Abstract

Simple SummaryThe mainstay of therapy for primary advanced ovarian, fallopian tube, and primary peritoneal carcinoma is cytoreductive surgery (CRS) and platinum-containing chemotherapy. Since the primary and recurrent disease is mainly confined to the peritoneal cavity, intraperitoneal chemotherapy with or without hyperthermia has been evolved in order to improve survival. However, the studies to date are mainly retrospective, nonrandomized, and heterogeneous in terms of patient selection. There are currently only a limited number of reliable data on the role of hyperthermic intraperitoneal chemotherapy (HIPEC), its ideal timing of application, and duration. The aim of this study was to report our single-center experience with CRS + HIPEC involving patients with primary FIGO stage ≥ III B epithelial carcinoma. Hereby, multimodal therapy was feasible with acceptable morbidity and mortality, with no difference in overall survival between interval and upfront surgery. However, prolongation of HIPEC was shown to provide survival benefits regardless of previous administration of chemotherapy.Background: The usage of cytoreductive surgery combined with hyperthermic intraperitoneal chemotherapy (HIPEC) for advanced gynecological cancers is increasing. Methods: Prospectively collected data of 85 advanced primary ovarian/fallopian tube cancer and peritoneal carcinoma patients of a single center were investigated. Results: A total 48, 37, 62, and 25 patients were enrolled into the HIPEC with/without neoadjuvant chemotherapy (upfront vs. interval) and into the 60 min and 90 min long HIPEC groups, respectively.
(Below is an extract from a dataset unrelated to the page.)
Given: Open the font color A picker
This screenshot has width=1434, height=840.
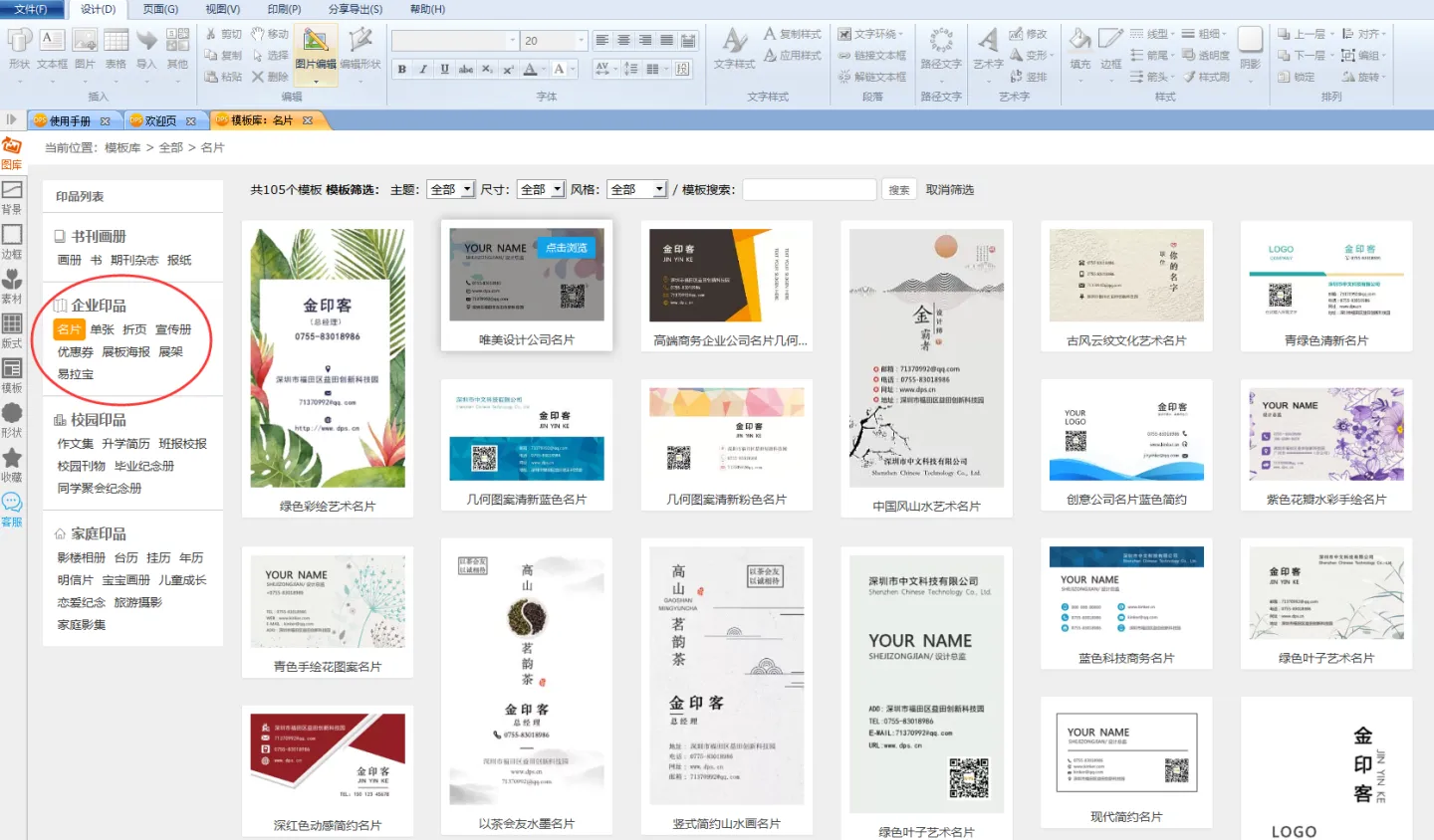Looking at the screenshot, I should pyautogui.click(x=530, y=70).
Better overall survival (OS) was observed in the 90 min HIPEC group (p = 0.0330), compared to the 60 min HIPEC group. Neither OS (p = 0. 2410), disease-specific (p = 0. 3670), nor recurrence-free survival (p = 0.8240) differed between upfront and interval HIPEC. Higher peritoneal carcinomatosis index (PCI) values were associated with worse disease-specific survival (p = 0.0724). Age (p = 0.0416), body mass index (p = 0.0044), PCI (p < 0.0001), the type (p = 0.0016) and duration (p = 0.0012) of HIPEC, and increased perioperative morbidity (p < 0.0041) had the greatest impact on OS. Conclusions: Increasing data support the value of HIPEC in the treatment of advanced ovarian cancer. Ongoing prospective studies will definitively clarify the role and timing of this additional therapeutic approach.